Exercise:
After locating the line containing "Where should I click to: Click the email", transcribe that line and all following lines exactly, stopping only at the end of the records.

+ + + +

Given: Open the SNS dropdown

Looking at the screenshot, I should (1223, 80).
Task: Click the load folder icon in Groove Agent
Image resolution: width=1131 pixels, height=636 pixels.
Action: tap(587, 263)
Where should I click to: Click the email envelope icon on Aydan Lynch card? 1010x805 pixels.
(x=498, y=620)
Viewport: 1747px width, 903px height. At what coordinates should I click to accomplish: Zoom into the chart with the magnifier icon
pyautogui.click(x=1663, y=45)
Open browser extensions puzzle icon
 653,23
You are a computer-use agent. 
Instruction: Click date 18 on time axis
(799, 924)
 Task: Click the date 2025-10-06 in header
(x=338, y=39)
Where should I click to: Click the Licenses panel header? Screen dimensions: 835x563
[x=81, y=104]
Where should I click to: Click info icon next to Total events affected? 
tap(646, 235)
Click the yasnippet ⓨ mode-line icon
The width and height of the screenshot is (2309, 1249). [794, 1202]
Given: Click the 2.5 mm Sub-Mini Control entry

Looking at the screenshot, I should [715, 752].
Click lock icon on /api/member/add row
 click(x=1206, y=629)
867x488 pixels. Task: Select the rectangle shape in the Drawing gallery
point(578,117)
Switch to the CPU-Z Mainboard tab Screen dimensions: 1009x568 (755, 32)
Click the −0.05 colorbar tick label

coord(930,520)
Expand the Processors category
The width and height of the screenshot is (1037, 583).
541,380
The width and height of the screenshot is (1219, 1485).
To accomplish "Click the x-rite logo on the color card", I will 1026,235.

+ + + +

Written answer:
Where should I click to: Click the email envelope icon on Aydan Lynch card? 1010x805 pixels.
(x=498, y=620)
Viewport: 1747px width, 903px height. At what coordinates should I click to accomplish: Zoom into the chart with the magnifier icon
pyautogui.click(x=1663, y=45)
Open browser extensions puzzle icon
 653,23
You are a computer-use agent. 
Instruction: Click date 18 on time axis
(799, 924)
 Task: Click the date 2025-10-06 in header
(x=338, y=39)
Where should I click to: Click the Licenses panel header? Screen dimensions: 835x563
[x=81, y=104]
Where should I click to: Click info icon next to Total events affected? 
tap(646, 235)
Click the yasnippet ⓨ mode-line icon
The width and height of the screenshot is (2309, 1249). [794, 1202]
Given: Click the 2.5 mm Sub-Mini Control entry

Looking at the screenshot, I should [715, 752].
Click lock icon on /api/member/add row
 click(x=1206, y=629)
867x488 pixels. Task: Select the rectangle shape in the Drawing gallery
point(578,117)
Switch to the CPU-Z Mainboard tab Screen dimensions: 1009x568 (755, 32)
Click the −0.05 colorbar tick label

coord(930,520)
Expand the Processors category
The width and height of the screenshot is (1037, 583).
541,380
The width and height of the screenshot is (1219, 1485).
To accomplish "Click the x-rite logo on the color card", I will 1026,235.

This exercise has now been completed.